YOUR TASK => Rewrite the lines below as a JSON list of strings, one string per line, skipping any blank lines and leaving out the pictures.

-- Begin THE DATA --

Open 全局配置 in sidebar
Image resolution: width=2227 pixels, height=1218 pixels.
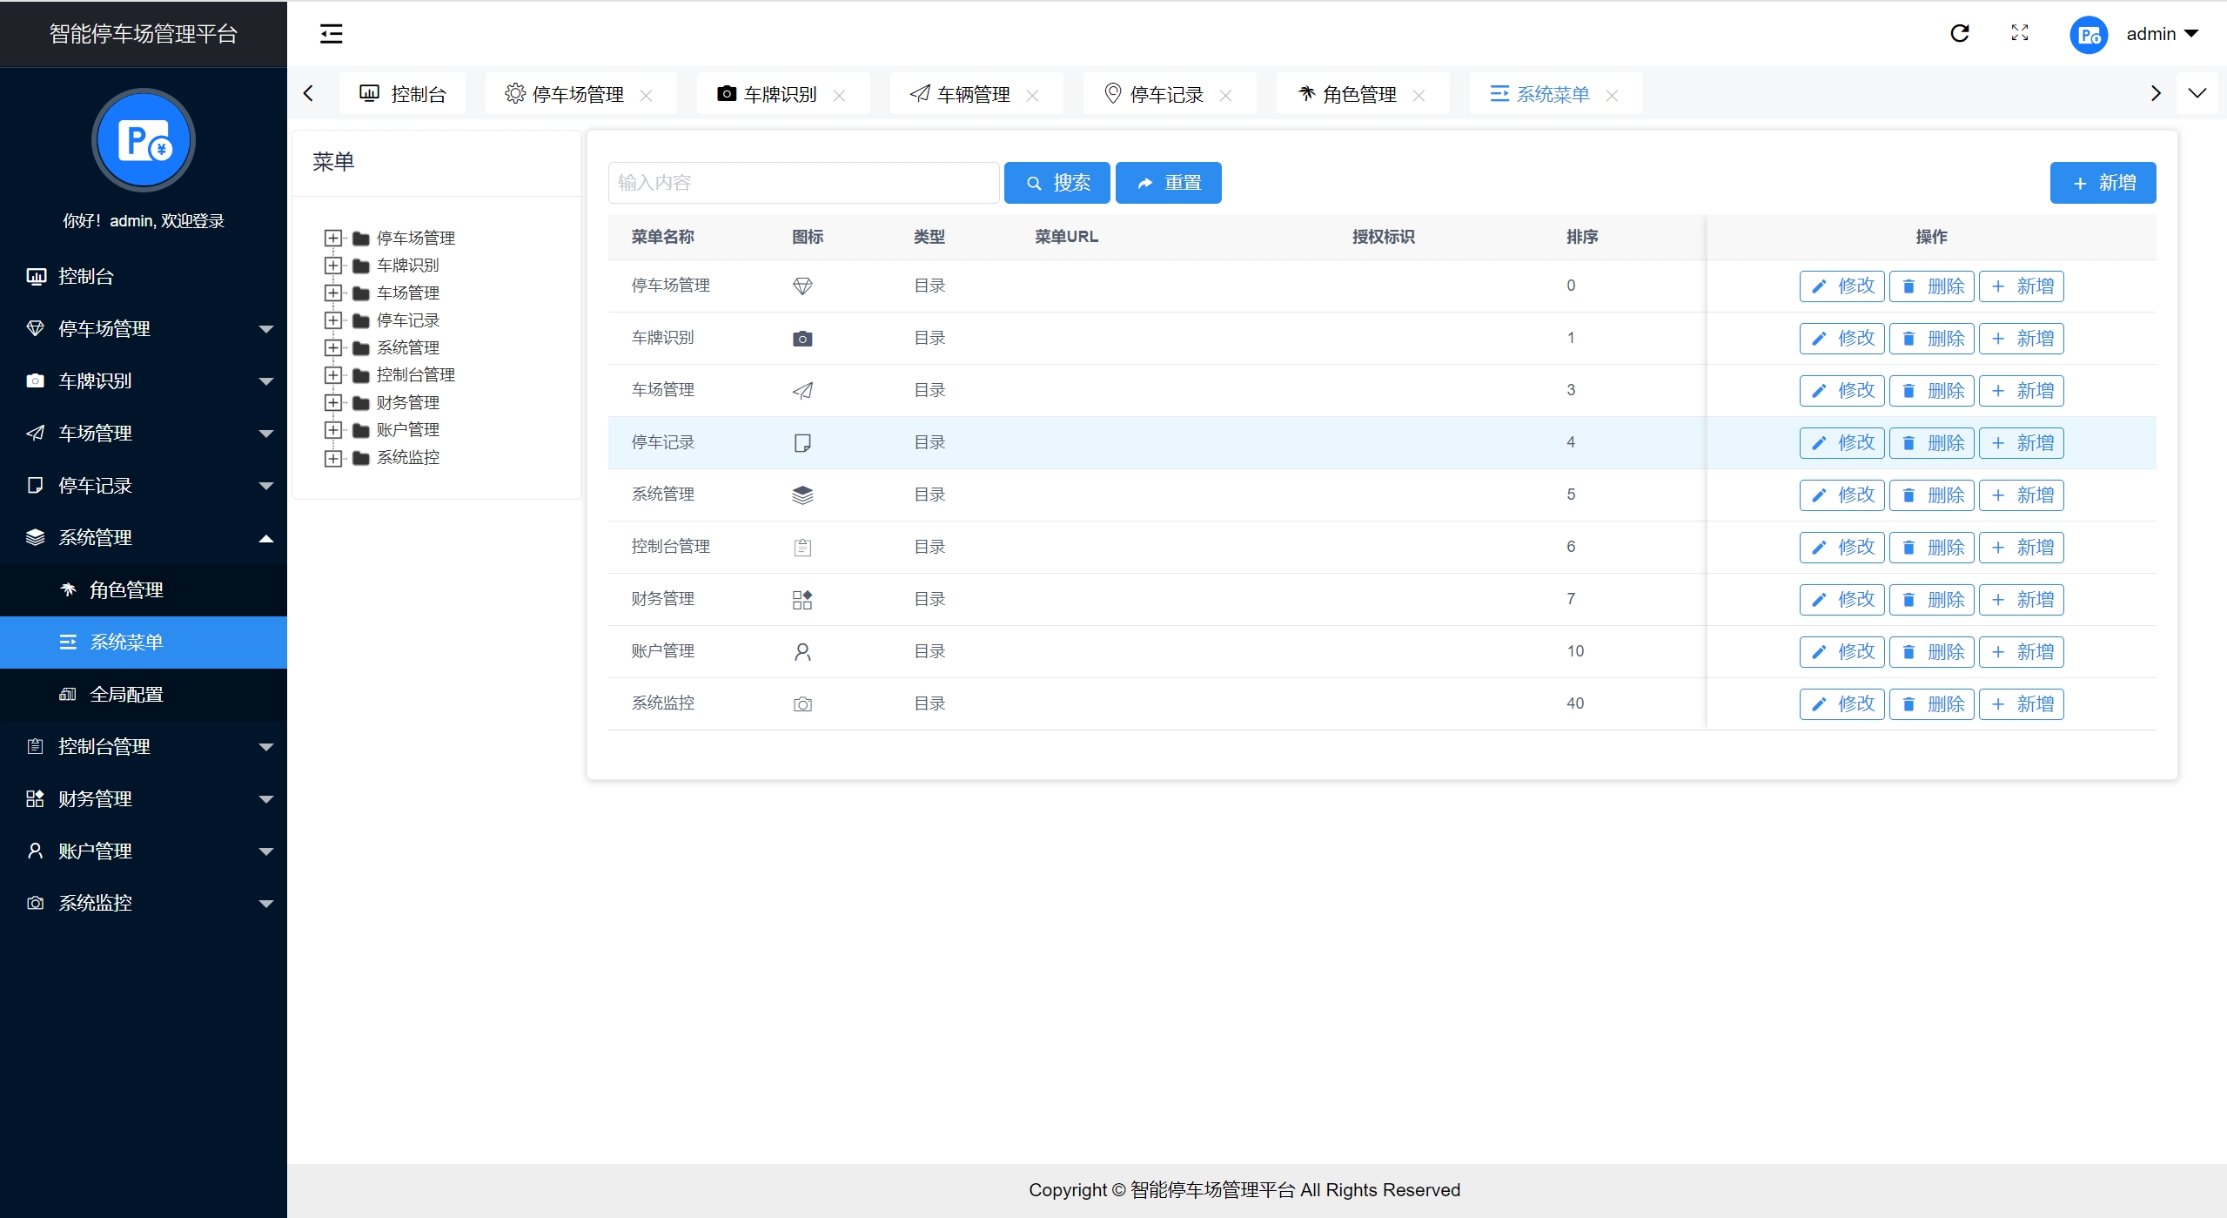coord(126,695)
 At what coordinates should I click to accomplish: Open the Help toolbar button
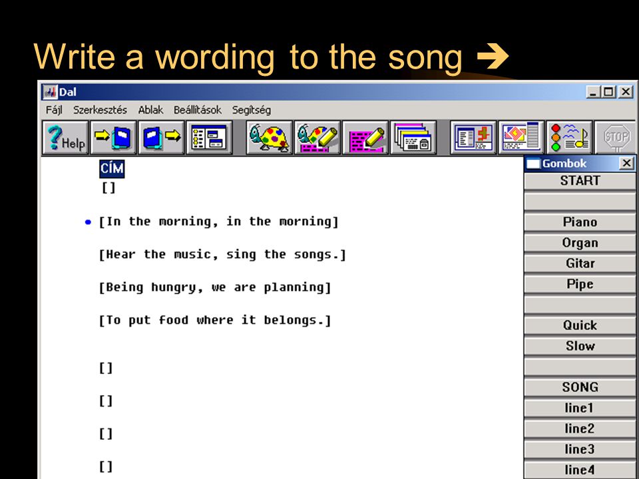[x=66, y=138]
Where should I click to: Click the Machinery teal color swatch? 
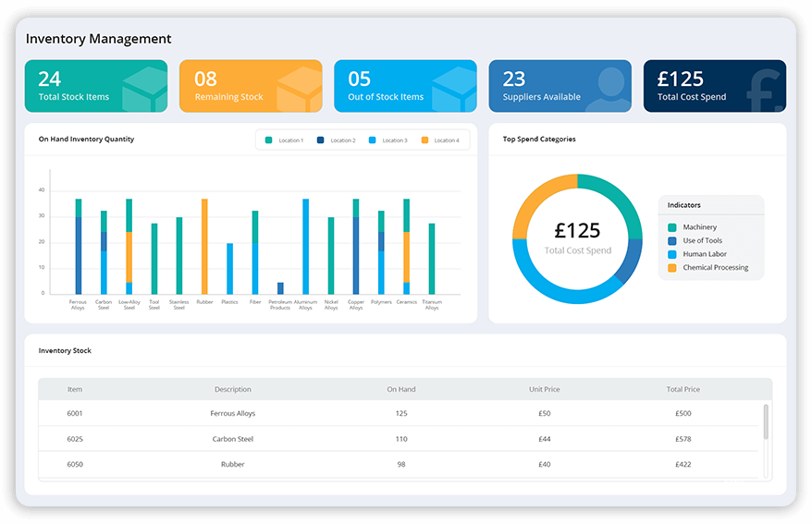point(672,227)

-- End THE DATA --

COMPLETE RESPONSE =>
[
  "Open 全局配置 in sidebar",
  "Image resolution: width=2227 pixels, height=1218 pixels.",
  "coord(126,695)",
  " At what coordinates should I click to accomplish: Open the Help toolbar button",
  "[x=66, y=138]",
  "Where should I click to: Click the Machinery teal color swatch? ",
  "point(672,227)"
]